A inizio agosto nel Parco del Castello di Costigliole d’Asti, per la prima volta al festival, il Teatro dei Due Mondi con “Le nuove avventure dei musicanti di Brema”, spettacolo tout public che ha unito la magia dell’artigianato scenico alla concretezza della contemporaneità.
Si è tornati poi a Castagnole delle Lanze, Gli Omini, compagnia toscana di rilievo nel panorama nazionale con il nuovo ed irriverente spettacolo “Coppa del Santo. L’agonismo al tempo del distanziamento sociale”.

E’ stata poi la volta a Montegrosso d’Asti con un grande ritorno: il maestro delle scene Eugenio Allegri con “…e non c’era più per sempre.” il racconto di “Novecento”, la storia straordinaria della nascita di uno spettacolo che è entrato nel mito.
Per il tradizionale Ferragosto a teatro, nella frazione panoramica di San Michele di Costigliole d’Asti, una gradita sorpresa: un nuovo anfiteatro nel paesaggio realizzato dall’amministrazione costigliolese inaugurato con un omaggio in musica e parole ai Pavese, Fenoglio e Brofferio meno urbani con il Teatro degli Acerbi e lo chansonnier nostrano Ricky Avataneo.
Non poteva poi mancare nel cartellone l’appuntamento per bambini e famiglie a Montegrosso d’Asti, con il nuovo spettacolo “Pollicino Pop” di Teatro Invito.

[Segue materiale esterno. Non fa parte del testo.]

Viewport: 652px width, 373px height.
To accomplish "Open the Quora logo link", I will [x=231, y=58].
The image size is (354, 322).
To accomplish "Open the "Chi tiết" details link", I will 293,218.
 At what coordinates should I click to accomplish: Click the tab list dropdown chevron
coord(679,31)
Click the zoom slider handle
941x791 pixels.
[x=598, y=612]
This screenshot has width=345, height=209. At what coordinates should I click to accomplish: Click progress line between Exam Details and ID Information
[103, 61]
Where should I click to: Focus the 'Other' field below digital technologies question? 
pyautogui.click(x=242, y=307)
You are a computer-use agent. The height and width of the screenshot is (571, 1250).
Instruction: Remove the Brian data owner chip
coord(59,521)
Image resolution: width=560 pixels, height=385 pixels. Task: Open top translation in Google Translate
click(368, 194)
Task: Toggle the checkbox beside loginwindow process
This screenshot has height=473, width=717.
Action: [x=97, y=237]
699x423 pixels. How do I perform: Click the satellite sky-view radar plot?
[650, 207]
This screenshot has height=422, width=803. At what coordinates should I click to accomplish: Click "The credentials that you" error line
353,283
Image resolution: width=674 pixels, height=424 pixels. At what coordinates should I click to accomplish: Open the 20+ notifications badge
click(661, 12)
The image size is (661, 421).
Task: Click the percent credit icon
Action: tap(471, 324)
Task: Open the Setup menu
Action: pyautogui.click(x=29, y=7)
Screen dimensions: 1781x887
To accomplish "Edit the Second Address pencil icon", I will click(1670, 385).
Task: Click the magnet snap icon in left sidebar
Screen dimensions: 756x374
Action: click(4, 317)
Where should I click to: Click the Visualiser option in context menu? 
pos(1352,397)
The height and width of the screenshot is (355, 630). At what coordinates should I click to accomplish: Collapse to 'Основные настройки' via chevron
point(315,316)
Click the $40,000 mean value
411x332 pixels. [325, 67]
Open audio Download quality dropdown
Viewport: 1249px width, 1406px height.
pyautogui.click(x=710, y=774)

Ha chiuso il festival il 21 agosto una proposta originale realizzata nelle aziende florovivaistiche di Motta di Costigliole, per piccoli gruppi di spettatori: un apprezzato nuovo spettacolo del Teatro degli Acerbi dal titolo “Il testamento dell’ortolano” con Massimo Barbero, testo originale di Antonio Catalano, adattamento e regia di Patrizia Camatel.
Molto apprezzate sono state le “pillole di paesaggio” condotte dal direttore del sito Unesco Roberto Cerrato.

Concludono gli organizzatori: “Siamo ritornati, insieme, a coltivare la bellezza. A rincontrarci dal vivo, a limare le distanze, a curare insieme l’animo e l’anima. Come da intenti abbiamo continuato un percorso già noto fuori dai teatri: le limitazioni di incontro non hanno stravolto il progetto, che già si fondava su elementi semplici ed essenziali. Ci auguriamo che il festival il prossimo anno possa tornare nella sua pienezza percorrendo gli intenti di ampliamento che ci siamo prefissati a inizio anno, con ancor più valenza turistico culturale. E che gli Enti finanziatori ci appoggino, in primis la Regione Piemonte essendo il festival di grande rilievo e unicità regionale. L’assessore Vittoria Poggio e il vice presidente Fabio Carosso hanno partecipato ad alcuni appuntamenti, dimostrando molto interesse e apprezzamento.”